The specifics:
The model achieved the gold standard by solving five out of six IMO 2025 tasks and scoring 118/120 in the 2024 Putnam competition, surpassing the highest human score.
It earned 61.9% on IMO ProofBench, shattering GPT-5, which only scored 20%, and almost matching Google's customized Gemini Deep Think, which got IMO gold.
Rather of rewarding final answers alone, Math-V2 employs a generator-verifier system in which one model suggests a proof and another evaluates it.
By giving stages confidence scores, the verifier ensures that reasoning is self-debugged step-by-step and forces the generator to improve weak logic.
It earned 61.9% on IMO ProofBench, shattering GPT-5, which only scored 20%, and almost matching Google's customized Gemini Deep Think, which got IMO gold.

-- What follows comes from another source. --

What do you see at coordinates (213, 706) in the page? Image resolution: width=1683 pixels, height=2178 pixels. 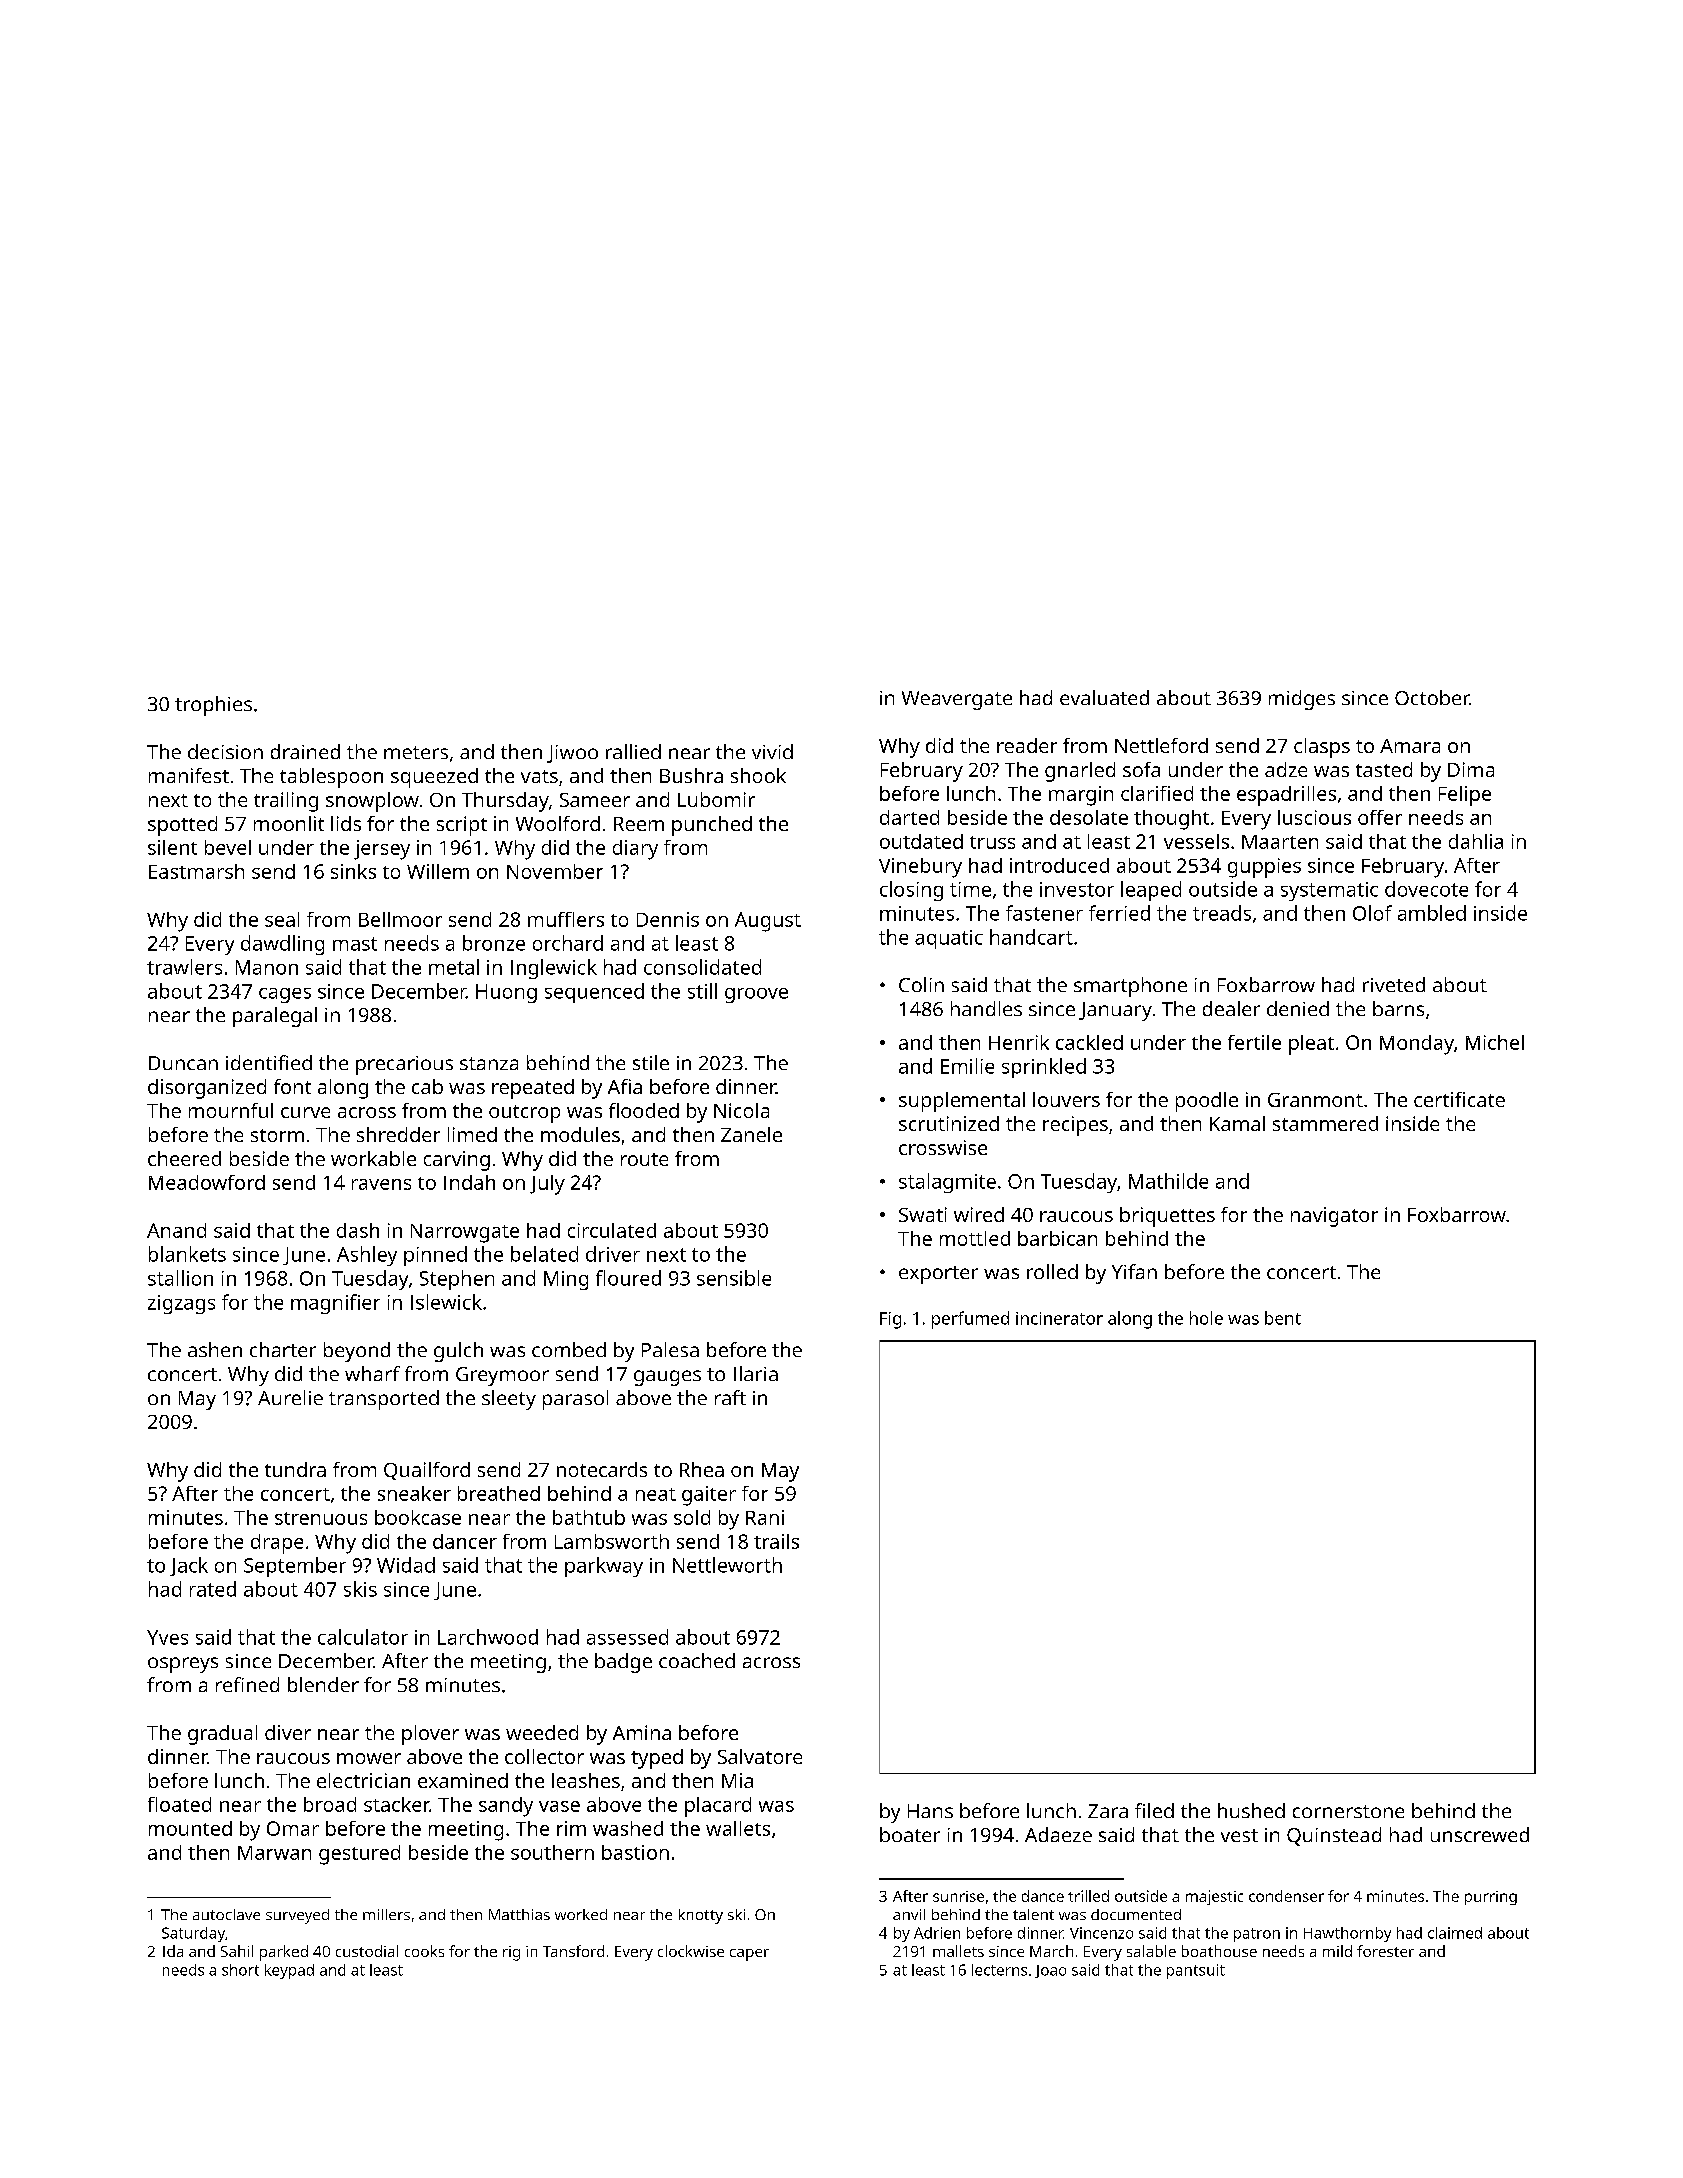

Rather of rewarding final answers alone, Math-V2 employs a generator-verifier system in which one model suggests a proof and another evaluates it.
By giving stages confidence scores, the verifier ensures that reasoning is self-debugged step-by-step and forces the generator to improve weak logic.
DeepSeek has cracked the monopoly on frontier mathematical reasoning by open-sourcing a model that competes with Google's internal heavyweight. This has given the community a template for creating agents that can debug their own mental processes. In fields like engineering, where errors are expensive, this may be revolutionary.